[Opening THE DATA section]
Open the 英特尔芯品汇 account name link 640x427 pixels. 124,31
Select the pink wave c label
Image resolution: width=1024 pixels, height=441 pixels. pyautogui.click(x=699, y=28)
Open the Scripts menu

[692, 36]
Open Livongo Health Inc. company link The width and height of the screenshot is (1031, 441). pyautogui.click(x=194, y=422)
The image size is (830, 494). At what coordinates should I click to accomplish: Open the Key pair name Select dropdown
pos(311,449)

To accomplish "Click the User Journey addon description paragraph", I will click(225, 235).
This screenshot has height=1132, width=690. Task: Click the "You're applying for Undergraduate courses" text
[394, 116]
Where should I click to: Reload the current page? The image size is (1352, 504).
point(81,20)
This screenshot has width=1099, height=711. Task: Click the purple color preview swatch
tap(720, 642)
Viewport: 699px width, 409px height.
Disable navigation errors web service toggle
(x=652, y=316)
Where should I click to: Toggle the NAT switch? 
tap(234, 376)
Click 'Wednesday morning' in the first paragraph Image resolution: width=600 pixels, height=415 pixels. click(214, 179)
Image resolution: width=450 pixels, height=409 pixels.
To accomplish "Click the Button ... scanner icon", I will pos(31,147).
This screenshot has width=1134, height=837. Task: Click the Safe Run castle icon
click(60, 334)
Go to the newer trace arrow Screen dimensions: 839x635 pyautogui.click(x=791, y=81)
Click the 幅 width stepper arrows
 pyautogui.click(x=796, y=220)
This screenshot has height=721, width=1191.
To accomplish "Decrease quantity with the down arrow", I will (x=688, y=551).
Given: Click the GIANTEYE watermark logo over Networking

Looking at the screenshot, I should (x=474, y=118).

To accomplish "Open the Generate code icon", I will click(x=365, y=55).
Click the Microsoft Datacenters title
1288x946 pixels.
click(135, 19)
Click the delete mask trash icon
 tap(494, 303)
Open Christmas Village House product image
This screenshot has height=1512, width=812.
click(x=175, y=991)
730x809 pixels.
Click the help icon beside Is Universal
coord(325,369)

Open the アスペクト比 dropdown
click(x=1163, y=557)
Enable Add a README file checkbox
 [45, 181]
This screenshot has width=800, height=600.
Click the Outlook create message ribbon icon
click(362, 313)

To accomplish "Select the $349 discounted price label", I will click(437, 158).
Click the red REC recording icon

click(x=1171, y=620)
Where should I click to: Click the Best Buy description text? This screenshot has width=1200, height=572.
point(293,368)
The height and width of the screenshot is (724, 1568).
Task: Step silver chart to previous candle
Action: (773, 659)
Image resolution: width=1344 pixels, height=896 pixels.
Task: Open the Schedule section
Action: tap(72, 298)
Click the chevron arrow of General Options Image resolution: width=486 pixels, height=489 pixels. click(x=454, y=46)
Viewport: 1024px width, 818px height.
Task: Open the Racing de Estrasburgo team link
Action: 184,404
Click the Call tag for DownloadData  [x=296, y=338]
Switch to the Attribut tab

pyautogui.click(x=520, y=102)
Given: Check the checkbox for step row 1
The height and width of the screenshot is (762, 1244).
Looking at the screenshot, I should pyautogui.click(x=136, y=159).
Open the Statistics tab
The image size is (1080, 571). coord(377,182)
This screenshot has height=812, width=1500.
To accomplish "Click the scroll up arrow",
[Closing THE DATA section]
AIM OF THE EXERCISE: An answer is complete only when it holds every line above containing the string "paragraph".

EXERCISE SOLUTION:
To accomplish "Click the User Journey addon description paragraph", I will click(225, 235).
Click 'Wednesday morning' in the first paragraph Image resolution: width=600 pixels, height=415 pixels. click(214, 179)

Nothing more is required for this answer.